Kosode is regarded as architype of mondern Kimono.But its form was changed by age to age. Modern Kimono is also included as Kosode in broad sense. Kosode is defined as Cloth which is open a bit and knock together. The Architype is the cloth spreaded from China in 3rd century. But Kosode as cloth form was established in Heian era. In the era,customs of wearing many cloth was spread. Kosode was treated as under wear. Then,customs of wearing many cloth came to be easy. Kosode came to be appearent.
At the end of Heian era,The cloth which Common peole wear was Kosode. In Kamakura era,Samurai-class people came to wear Kosode in the way Kosode is the surface. After that,Kosode changed its form gradually and became nearly the same form of modern Kimono in late Edo era. The reason why We don’t call modern Kimono Kosode is that Its cuff became bigger and the name of “Kosode” was not suitable. Now,It seems many to call old era cloth as Kosode. In addition to this,cloth made of silk that cotton is stuffed Kosode.

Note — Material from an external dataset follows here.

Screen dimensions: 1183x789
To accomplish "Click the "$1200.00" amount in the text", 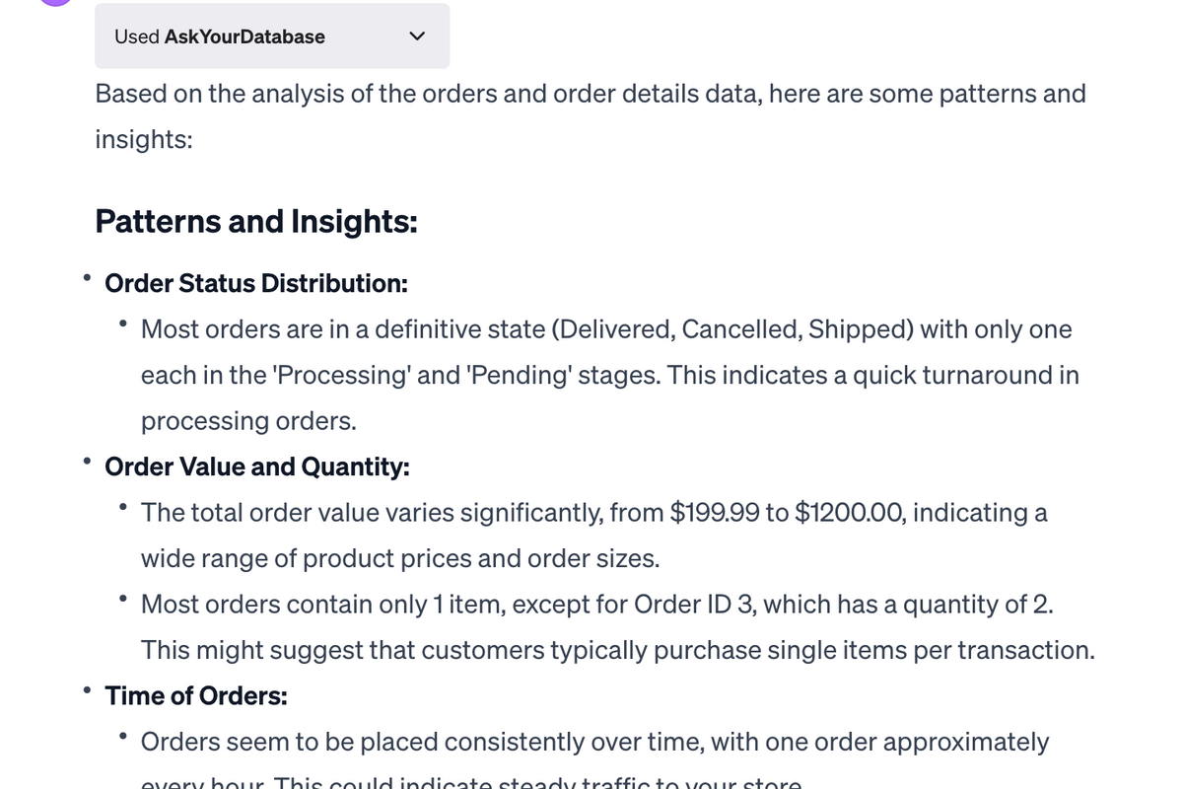I will tap(844, 513).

The dress code of Japanese Kimono for man is usually with Hakama and Haori. If a man wears Kimono with neither Hakama nor Haori, the situation is called Kinagashi. Recently, it seems that even if a man wears harori while without a hakama would be called as Kinagashi as well. The most formal way for man to wear Kimono is to wear both Hakama and Haori. The less formal situation is only wearing Haori yet without Hakama. The most casual case is to wear Kimono without both Hakama and Haori, and which is the so called Kinagashi. In the edo period, it was custom that samurais wore hakama and high-ranked merchants wore haori. In the historic novel, sometimes the outfit of a specific character is emphasized to be kinagashi, which is thought to be because he is an outlaw or the author wants to indicate the scene is casual occasion.

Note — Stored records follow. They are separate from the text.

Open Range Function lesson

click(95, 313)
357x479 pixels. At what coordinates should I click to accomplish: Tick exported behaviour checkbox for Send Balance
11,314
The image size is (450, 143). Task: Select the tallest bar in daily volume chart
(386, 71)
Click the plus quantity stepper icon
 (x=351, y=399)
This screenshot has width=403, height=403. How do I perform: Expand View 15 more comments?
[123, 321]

When it comes to female, except to disguise as a man, any form of wearing is not called kinagashi.
It was the official wear for women to wear without hakama and haori. Thus when the wearing is described as kinagashi which means casual wear, it becomes incongruous.
Ro-silk gauze and shya-silk gauze
summer kimonos have two kinds of silk guzes, ro and shya. Both are “cloths with translucency ,” but a close look shows as if ro-gauze has lines at an equal interval. Shya-gauze has no such lines but looks transparent evenly all over.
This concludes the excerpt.